Het verwijt van zekere godsdienst dat de Katholieke Kerk eene taal gebruikt welke hare kinderen niet verstaan kan deze niet treffen. Bij de Protestanten bestaat het voornaamste deel der godsdienstoefening in de predikatie, bij de Katholieken daarentegen in het offer. De predikatie geschiedt bij beiden in de volkstaal, maar waartoe behoeft het offer in de moedertaal opgedragen te worden? De woorden, die er bij worden uitgesproken, worden door niemand gehoord, de priester spreekt ze zacht, maar de geloovigen vinden ze in hunne gebedenboeken in hunne eigen taal terug. Moeten de Protestanten den Bijbel lezen, bij de Katholieken is dit niet het geval, en bij deze is dan ook een Bijbel in de volkstaal geene noodzakelijkheid.
Wanneer niet-Katholieken over onze kerktaal spreken, nemen zij een toon aan, als ware het latijn voor ons een volkomen onbekende taal. Welke Katholiek zal dit niet ontkennen? Vinden wij in onze gebeden niet alles in de moedertaal overgebracht, wat aan het altaar gesproken wordt? Is er ééne plechtigheid in de Kerk, waarvan het wezen, de inhoud, tot zelfs de kleinste bijzonderheden, voor ons verborgen blijven. Wordt ons niet de Mis, de wijze, waarop de Sacramenten worden toegediend, de verschillende wijze van godsdienstoefening op het duidelijkste verklaard?
Niet één Katholiek kan zich verontschuldigen, zoo hij zich in de Kerk niet in gemeenschap bevindt met den priester, die aan het altaar den dienst doet. Hij, die lezen, maar ook hij, die niet lezen kan, is in staat van elke handeling des priesters rekenschap te geven; er geschiedt niets aan het altaar, dat voor iemand, wie dan ook, onbekend behoeft te blijven.
Dat het volk, vooral het lagere, de woorden der kerktaal niet verstaat, kan alleen strekken om zijn godsdienstigen eerbied te verhoogen.
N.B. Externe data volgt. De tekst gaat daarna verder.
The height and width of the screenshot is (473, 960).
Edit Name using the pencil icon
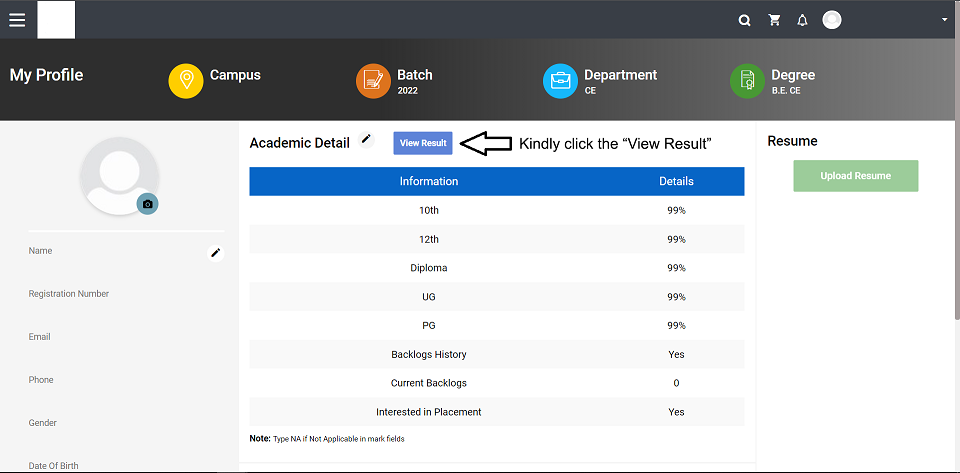coord(216,253)
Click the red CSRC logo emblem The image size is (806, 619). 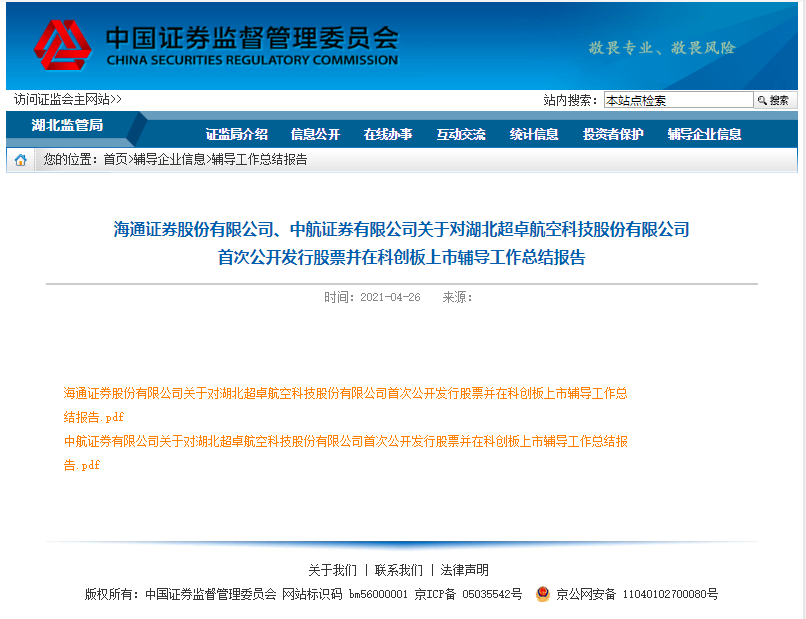click(x=63, y=45)
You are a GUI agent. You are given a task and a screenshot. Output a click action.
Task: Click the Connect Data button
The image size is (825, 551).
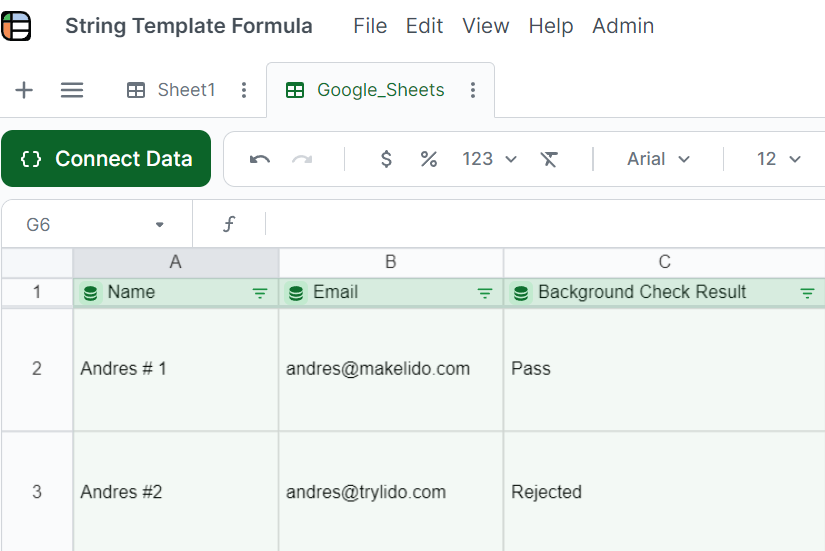(x=106, y=159)
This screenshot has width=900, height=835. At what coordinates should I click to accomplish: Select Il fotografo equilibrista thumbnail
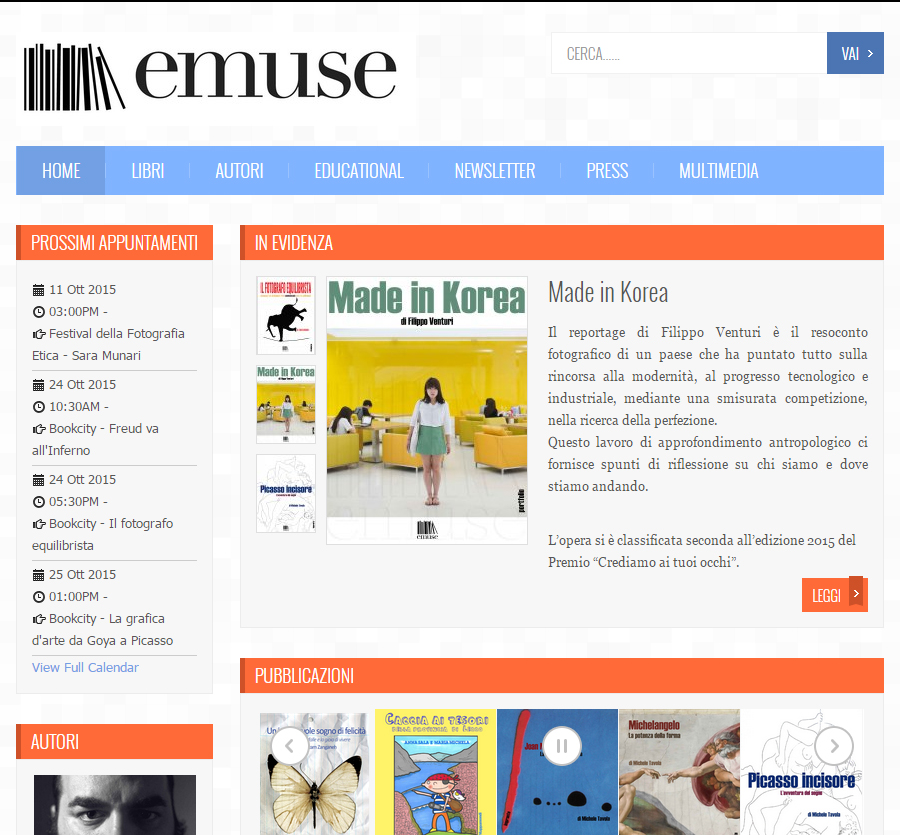286,315
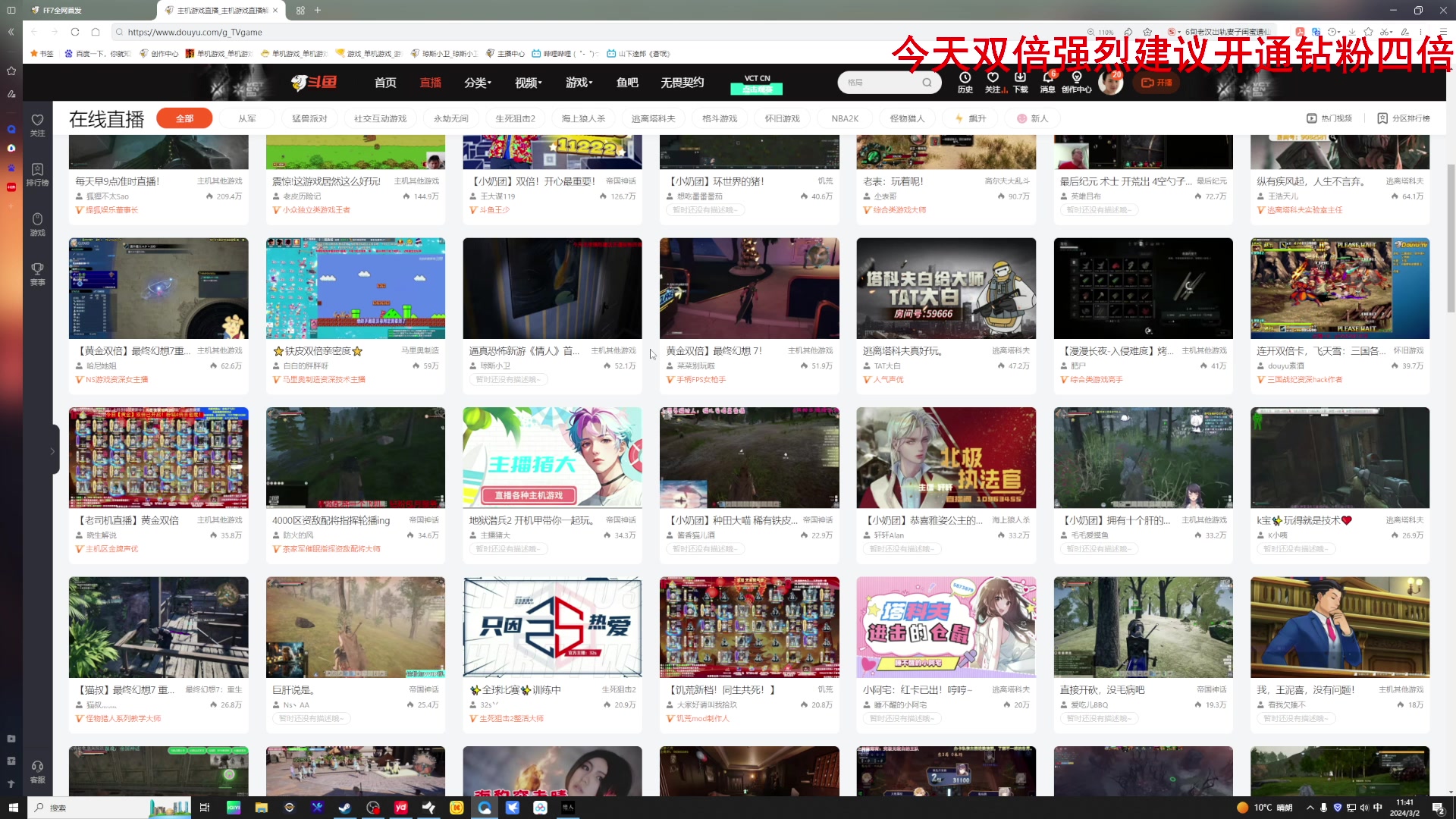
Task: Click the 下载 download icon
Action: tap(1021, 78)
Al wint het verstand er niet bij, de eerbied moet er noodzakelijk door toenemen. Immers, hij die niet begrijpt, begrijpt beter dan hij, die slecht begrijpt en behoeft de geloovige in onze kerken de zinnen niet te scherpen om duidelijk de woorden te verstaan en te begrijpen, die de priester spreekt, des te beter kan hij het hart verheffen. En hoe zou hij zich beklagen over eenen godsdienst die alles voor hem doet, geen enkele zijner behoeften onbevredigd laat, hem vergezelt van de wieg tot aan, en zelfs tot over het graf!
Het vergaderde Concilie geeft met zooveel andere Conciliën een treffend bewijs van het nut der latijnsche kerktaal. Zonder deze was een Concilie onmogelijk; of kunnen de protestantsche predikanten uit geheel de wereld eene algemeene synode houden? Is de verwarring onder hen nu groot, hoe groot zou die zijn als op de Synode ieder zijn eigen taal sprak; de babelsche verwarring zou hare weêrga gevonden hebben.